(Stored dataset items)
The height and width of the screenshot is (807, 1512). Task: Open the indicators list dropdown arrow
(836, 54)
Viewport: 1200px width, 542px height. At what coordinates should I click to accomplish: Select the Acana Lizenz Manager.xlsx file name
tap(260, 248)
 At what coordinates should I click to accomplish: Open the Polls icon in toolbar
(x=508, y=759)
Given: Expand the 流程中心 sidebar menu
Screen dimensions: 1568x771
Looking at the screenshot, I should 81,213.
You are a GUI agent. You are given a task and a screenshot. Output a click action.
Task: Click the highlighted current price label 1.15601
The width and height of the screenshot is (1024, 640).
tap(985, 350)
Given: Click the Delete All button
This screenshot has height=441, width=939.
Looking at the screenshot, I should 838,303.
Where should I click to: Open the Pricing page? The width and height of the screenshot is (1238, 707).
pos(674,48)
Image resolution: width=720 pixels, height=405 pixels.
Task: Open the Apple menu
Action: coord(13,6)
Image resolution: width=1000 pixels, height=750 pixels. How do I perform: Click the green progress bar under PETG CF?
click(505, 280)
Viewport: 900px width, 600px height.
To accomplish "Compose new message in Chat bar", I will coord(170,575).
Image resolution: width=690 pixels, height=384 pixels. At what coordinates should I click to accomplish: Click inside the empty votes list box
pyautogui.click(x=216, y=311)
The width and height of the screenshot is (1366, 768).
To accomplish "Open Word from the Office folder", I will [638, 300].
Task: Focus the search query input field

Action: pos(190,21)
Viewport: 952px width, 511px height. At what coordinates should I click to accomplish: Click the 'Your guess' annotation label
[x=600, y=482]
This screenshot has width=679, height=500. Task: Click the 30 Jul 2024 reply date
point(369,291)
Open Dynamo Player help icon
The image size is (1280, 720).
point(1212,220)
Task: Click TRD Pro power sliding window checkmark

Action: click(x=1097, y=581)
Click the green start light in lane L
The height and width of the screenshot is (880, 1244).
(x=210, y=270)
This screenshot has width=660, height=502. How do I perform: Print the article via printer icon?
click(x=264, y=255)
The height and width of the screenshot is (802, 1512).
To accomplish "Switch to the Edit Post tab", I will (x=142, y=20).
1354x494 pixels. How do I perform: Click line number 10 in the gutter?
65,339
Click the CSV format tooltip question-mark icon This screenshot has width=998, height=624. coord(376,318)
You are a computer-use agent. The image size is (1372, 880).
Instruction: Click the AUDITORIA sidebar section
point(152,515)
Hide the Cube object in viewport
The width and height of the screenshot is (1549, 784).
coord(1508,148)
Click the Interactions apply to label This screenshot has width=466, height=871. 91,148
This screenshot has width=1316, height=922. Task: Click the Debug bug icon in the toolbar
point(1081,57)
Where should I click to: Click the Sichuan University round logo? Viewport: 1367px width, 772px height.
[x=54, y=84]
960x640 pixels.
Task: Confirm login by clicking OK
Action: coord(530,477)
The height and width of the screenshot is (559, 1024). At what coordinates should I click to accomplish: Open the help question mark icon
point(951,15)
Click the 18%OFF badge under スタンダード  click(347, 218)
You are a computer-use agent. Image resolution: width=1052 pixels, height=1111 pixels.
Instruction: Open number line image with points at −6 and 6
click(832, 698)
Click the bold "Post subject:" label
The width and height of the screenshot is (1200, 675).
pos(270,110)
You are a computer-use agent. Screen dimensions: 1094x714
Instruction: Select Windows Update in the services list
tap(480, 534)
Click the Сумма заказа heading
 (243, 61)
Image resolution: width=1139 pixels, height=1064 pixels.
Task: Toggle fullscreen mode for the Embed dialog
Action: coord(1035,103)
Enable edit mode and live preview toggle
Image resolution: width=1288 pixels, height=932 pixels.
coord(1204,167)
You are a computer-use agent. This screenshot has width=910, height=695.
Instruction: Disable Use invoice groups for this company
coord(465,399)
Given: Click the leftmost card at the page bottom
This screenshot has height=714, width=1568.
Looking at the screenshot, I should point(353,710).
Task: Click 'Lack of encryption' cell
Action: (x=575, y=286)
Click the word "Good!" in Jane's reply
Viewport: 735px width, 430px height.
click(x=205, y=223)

• DESCRIPTION OF THE TASK:
Reproduce each record exactly, leaving nothing out.

• WRITTEN ANSWER:
The height and width of the screenshot is (807, 1512). Task: Open the indicators list dropdown arrow
(836, 54)
Viewport: 1200px width, 542px height. At what coordinates should I click to accomplish: Select the Acana Lizenz Manager.xlsx file name
tap(260, 248)
 At what coordinates should I click to accomplish: Open the Polls icon in toolbar
(x=508, y=759)
Given: Expand the 流程中心 sidebar menu
Screen dimensions: 1568x771
Looking at the screenshot, I should 81,213.
You are a GUI agent. You are given a task and a screenshot. Output a click action.
Task: Click the highlighted current price label 1.15601
The width and height of the screenshot is (1024, 640).
tap(985, 350)
Given: Click the Delete All button
This screenshot has height=441, width=939.
Looking at the screenshot, I should 838,303.
Where should I click to: Open the Pricing page? The width and height of the screenshot is (1238, 707).
pos(674,48)
Image resolution: width=720 pixels, height=405 pixels.
Task: Open the Apple menu
Action: coord(13,6)
Image resolution: width=1000 pixels, height=750 pixels. How do I perform: Click the green progress bar under PETG CF?
click(505, 280)
Viewport: 900px width, 600px height.
To accomplish "Compose new message in Chat bar", I will coord(170,575).
Image resolution: width=690 pixels, height=384 pixels. At what coordinates should I click to accomplish: Click inside the empty votes list box
pyautogui.click(x=216, y=311)
The width and height of the screenshot is (1366, 768).
To accomplish "Open Word from the Office folder", I will [638, 300].
Task: Focus the search query input field

Action: pos(190,21)
Viewport: 952px width, 511px height. At what coordinates should I click to accomplish: Click the 'Your guess' annotation label
[x=600, y=482]
This screenshot has width=679, height=500. Task: Click the 30 Jul 2024 reply date
point(369,291)
Open Dynamo Player help icon
The image size is (1280, 720).
point(1212,220)
Task: Click TRD Pro power sliding window checkmark

Action: click(x=1097, y=581)
Click the green start light in lane L
The height and width of the screenshot is (880, 1244).
(x=210, y=270)
This screenshot has width=660, height=502. How do I perform: Print the article via printer icon?
click(x=264, y=255)
The height and width of the screenshot is (802, 1512).
To accomplish "Switch to the Edit Post tab", I will (x=142, y=20).
1354x494 pixels. How do I perform: Click line number 10 in the gutter?
65,339
Click the CSV format tooltip question-mark icon This screenshot has width=998, height=624. coord(376,318)
You are a computer-use agent. The image size is (1372, 880).
Instruction: Click the AUDITORIA sidebar section
point(152,515)
Hide the Cube object in viewport
The width and height of the screenshot is (1549, 784).
coord(1508,148)
Click the Interactions apply to label This screenshot has width=466, height=871. 91,148
This screenshot has width=1316, height=922. Task: Click the Debug bug icon in the toolbar
point(1081,57)
Where should I click to: Click the Sichuan University round logo? Viewport: 1367px width, 772px height.
[x=54, y=84]
960x640 pixels.
Task: Confirm login by clicking OK
Action: coord(530,477)
The height and width of the screenshot is (559, 1024). At what coordinates should I click to accomplish: Open the help question mark icon
point(951,15)
Click the 18%OFF badge under スタンダード  click(347, 218)
You are a computer-use agent. Image resolution: width=1052 pixels, height=1111 pixels.
Instruction: Open number line image with points at −6 and 6
click(832, 698)
Click the bold "Post subject:" label
The width and height of the screenshot is (1200, 675).
pos(270,110)
You are a computer-use agent. Screen dimensions: 1094x714
Instruction: Select Windows Update in the services list
tap(480, 534)
Click the Сумма заказа heading
 (243, 61)
Image resolution: width=1139 pixels, height=1064 pixels.
Task: Toggle fullscreen mode for the Embed dialog
Action: coord(1035,103)
Enable edit mode and live preview toggle
Image resolution: width=1288 pixels, height=932 pixels.
coord(1204,167)
You are a computer-use agent. This screenshot has width=910, height=695.
Instruction: Disable Use invoice groups for this company
coord(465,399)
Given: Click the leftmost card at the page bottom
This screenshot has height=714, width=1568.
Looking at the screenshot, I should point(353,710).
Task: Click 'Lack of encryption' cell
Action: (x=575, y=286)
Click the word "Good!" in Jane's reply
Viewport: 735px width, 430px height.
click(x=205, y=223)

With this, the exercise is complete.